Post Author: Erica Schemper
And on the seventh day God finished the work that he had done, and he rested on the seventh day from all the work that he had done. So God blessed the seventh day and hallowed it, because on it God rested from all the work that he had done in creation. ~Genesis 2:1-2 (NRSV)
He will not let your foot be moved; he who keeps you will not slumber.
He who keeps Israel will neither slumber nor sleep.
~Psalm 121:3-4 (NRSV)
I was sure I’d be back in church within one week of my daughter’s birth—not as a pastor, but as one of the faithful, gathered in the pews, free to worship God without fear.
No worries about the Sunday School program, the evening youth group meeting, the prayer I was about to deliver, or the pile of emails waiting in my office. For my six blessed weeks of parental leave, Sunday would once again be Sabbath, a day of rest and reflection, a day to savor with my new little family, a day to relax in the good graces of God’s satisfaction with creation.
And so, a week and half after her birth, with twenty minutes to go before the service began, I found myself sitting on the couch with an adorably decked out baby. I, however, was wearing my pajamas and hadn’t
showered in a few days. Getting to church was not going to happen. I never made it back to worship services consistently until I returned to full-time work six weeks later.
As I began ministry, the idea of Sabbath was important to me. It was easier for the first few years after I was ordained because I was in a Monday-Friday para-church position. Sunday was Sabbath. I went to my
church, I relaxed a bit, I prepared myself for the week of ministry ahead of me.
Three months after beginning a new position in congregational ministry, I was pregnant. As a new mother and a new congregational pastor, I began to wonder how this whole Sabbath thing was going to work. Not only did I face the task of carving out a day other than Sunday, I had to guard this day with my life, keeping back the tasks and worries of ministry to allow for some open space. Plus, many of the ideas I’d had for my Sabbath seemed completely impractical with a newborn. Long walks in the woods surrounded by the glories of creation? Not if it interfered with nap time.
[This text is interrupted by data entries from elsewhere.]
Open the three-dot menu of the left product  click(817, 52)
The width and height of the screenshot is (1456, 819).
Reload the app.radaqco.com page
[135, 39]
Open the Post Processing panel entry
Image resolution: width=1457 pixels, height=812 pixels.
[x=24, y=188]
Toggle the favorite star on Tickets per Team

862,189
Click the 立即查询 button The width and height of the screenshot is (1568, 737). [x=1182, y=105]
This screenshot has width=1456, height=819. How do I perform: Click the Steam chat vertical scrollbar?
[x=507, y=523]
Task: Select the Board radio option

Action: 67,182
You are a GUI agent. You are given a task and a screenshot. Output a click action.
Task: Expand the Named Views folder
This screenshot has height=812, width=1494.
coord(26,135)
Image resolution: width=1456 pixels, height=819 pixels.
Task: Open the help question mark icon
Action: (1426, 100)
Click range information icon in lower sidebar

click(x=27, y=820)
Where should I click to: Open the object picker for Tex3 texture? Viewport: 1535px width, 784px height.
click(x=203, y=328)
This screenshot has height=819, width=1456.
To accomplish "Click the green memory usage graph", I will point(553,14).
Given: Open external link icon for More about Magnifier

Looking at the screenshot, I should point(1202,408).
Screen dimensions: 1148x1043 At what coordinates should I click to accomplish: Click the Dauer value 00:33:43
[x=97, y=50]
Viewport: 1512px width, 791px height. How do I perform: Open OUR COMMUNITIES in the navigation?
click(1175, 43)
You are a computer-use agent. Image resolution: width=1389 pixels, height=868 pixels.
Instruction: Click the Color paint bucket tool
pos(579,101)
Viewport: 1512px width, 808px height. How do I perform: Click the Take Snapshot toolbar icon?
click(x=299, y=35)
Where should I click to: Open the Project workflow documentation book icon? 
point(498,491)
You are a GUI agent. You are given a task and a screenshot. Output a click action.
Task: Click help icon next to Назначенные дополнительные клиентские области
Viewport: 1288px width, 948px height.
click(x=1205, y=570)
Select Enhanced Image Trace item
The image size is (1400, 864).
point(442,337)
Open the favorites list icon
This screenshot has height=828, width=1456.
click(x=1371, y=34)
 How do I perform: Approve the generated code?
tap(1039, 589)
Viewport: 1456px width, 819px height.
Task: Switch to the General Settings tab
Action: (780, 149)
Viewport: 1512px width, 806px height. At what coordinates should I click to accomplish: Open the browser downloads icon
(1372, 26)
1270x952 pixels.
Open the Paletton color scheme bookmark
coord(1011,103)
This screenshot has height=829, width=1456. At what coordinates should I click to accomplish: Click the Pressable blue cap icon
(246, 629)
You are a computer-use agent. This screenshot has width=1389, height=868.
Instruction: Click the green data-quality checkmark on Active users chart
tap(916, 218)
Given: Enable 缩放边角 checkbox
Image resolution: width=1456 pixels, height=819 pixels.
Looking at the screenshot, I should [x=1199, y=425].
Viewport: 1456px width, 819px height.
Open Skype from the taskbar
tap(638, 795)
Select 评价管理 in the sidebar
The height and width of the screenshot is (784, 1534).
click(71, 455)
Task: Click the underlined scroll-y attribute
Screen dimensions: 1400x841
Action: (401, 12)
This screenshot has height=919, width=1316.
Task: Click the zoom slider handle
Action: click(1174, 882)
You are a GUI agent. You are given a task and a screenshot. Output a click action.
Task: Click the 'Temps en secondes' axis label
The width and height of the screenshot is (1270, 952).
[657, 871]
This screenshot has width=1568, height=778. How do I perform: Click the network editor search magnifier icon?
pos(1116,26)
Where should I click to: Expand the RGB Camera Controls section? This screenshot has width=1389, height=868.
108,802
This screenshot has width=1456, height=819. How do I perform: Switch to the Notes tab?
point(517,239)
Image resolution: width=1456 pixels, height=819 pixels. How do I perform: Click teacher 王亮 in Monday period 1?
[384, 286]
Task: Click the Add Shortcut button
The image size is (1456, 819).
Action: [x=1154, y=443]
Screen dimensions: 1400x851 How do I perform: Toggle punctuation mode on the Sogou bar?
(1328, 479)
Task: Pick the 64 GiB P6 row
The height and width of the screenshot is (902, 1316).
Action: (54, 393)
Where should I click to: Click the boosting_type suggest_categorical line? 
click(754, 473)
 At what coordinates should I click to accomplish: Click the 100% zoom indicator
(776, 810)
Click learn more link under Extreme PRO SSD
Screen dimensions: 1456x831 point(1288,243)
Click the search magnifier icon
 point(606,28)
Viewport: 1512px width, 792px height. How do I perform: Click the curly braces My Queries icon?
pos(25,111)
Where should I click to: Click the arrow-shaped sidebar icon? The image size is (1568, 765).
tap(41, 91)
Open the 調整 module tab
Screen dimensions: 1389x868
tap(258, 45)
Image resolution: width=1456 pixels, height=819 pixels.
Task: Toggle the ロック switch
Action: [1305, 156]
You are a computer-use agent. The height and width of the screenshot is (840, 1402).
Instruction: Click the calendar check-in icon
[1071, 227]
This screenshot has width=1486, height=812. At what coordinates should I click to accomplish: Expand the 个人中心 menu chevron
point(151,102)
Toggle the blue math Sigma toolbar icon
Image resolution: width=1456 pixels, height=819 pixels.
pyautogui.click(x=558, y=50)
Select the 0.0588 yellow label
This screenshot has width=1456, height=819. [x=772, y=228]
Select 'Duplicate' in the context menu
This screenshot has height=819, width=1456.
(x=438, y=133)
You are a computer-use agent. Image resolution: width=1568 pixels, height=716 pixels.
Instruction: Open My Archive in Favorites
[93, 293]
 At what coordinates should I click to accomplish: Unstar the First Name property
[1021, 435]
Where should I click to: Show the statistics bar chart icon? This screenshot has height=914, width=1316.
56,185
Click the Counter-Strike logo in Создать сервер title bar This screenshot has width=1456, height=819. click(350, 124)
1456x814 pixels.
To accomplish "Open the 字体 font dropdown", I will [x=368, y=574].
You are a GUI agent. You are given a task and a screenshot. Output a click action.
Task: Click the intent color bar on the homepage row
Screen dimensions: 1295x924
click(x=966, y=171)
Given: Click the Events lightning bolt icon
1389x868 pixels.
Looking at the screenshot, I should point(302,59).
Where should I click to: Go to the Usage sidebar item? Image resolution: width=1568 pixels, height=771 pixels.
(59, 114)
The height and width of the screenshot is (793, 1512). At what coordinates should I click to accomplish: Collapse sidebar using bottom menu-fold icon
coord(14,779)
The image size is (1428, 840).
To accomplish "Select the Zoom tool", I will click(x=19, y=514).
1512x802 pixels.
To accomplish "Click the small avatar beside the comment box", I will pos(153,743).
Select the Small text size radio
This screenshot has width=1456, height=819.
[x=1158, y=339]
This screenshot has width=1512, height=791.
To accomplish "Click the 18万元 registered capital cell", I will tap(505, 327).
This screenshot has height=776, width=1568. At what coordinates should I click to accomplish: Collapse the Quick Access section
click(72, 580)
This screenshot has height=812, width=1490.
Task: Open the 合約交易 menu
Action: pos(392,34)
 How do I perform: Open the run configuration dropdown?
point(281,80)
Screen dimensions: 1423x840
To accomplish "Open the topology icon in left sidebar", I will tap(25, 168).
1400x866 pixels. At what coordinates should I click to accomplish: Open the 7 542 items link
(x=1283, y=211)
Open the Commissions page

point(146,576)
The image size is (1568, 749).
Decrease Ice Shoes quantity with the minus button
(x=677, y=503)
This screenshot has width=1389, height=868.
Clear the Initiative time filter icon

A strict interpretation of “no work?” It sounds great, but try telling a new mom that breastfeeding or formula-mixing, not to mention changing diapers, does not count as “work.”
Although my husband was an incredibly helpful and attentive stay-at-home dad, when he wanted to take a day off, he could take a day off. Even if I was away from the baby, I was hauling a breast-pump. I began to wonder if much of the thought about what it means to Sabbath was developed by men who, by design, are much more capable of being physically detached from the needs of their infants.
In fact, it’s impossible for Sabbath to mean complete removal from the daily tasks of being a mother. Even the idea of preparing for the Sabbath the day before (meals prepared ahead of time, clean the house, get the laundry done…) sounds like extra work to me. With committee meetings, on-going planning and projects, and a kid from the youth group in crisis, who has the time? Plus, when I returned to work full
time, exhausted as I was, I wanted that Sabbath day to be the day when I could just be my baby’s mama.
If we are supposed to rest in God’s grace on that day, what does that look like in the middle of diapers and feedings and the nap schedule?
I’ve begun to realize that many of my ideas about Sabbathing missed the point of the day. It is not just a day to be with family. It is not just a day for personal pampering and recuperation. It is not just a day to stay away from church for the sake of personal sanity. It is really and truly God’s day. Fortunately, God cares about my family, my recuperation, and my sanity, so those things play a role. But it is ultimately the day when I may get to know God.
When God rested on day seven, God rested surrounded by the work of days one through six. When I rest on the Sabbath, I rest surrounded by my work: my daughter, my life with my family and friends, and my life with my church. The God who rested on day seven is also the God who neither slumbers nor sleeps. When I rest on the Sabbath, I may not fit in a nap, but I can reflect on God’s constant care as I feed, diaper,
and care for my child.
I no longer look for a whole day of mind-blowing Sabbath experience. Sabbath is a day set apart, but still a regular day. And amidst the regular daily tasks of the Sabbath, I am finding moments of deep, pure connection with God. On a walk in the spring woods, the baby falls asleep in the stroller and she is as beautiful as any plant poking its head through the soil. A recording of African monks singing the Creed
stirs me to praise God for calling a diverse church and blessing us with some commonalities. Somehow, I manage to find the time to take a nap. And, even standing at the changing table, I realize that in this hard, messy work of mothering is the hand of a God who is not afraid to get dirty with the things of the world, even on a day of rest.
Erica Schemper is Associate Pastor for Children and Youth at Fox Valley Presbyterian Church in Geneva, Illinois. Her daughter, now one year old, ate her first solid food at church and enjoys removing all the books from the bottom tier of shelving in her mother’s office.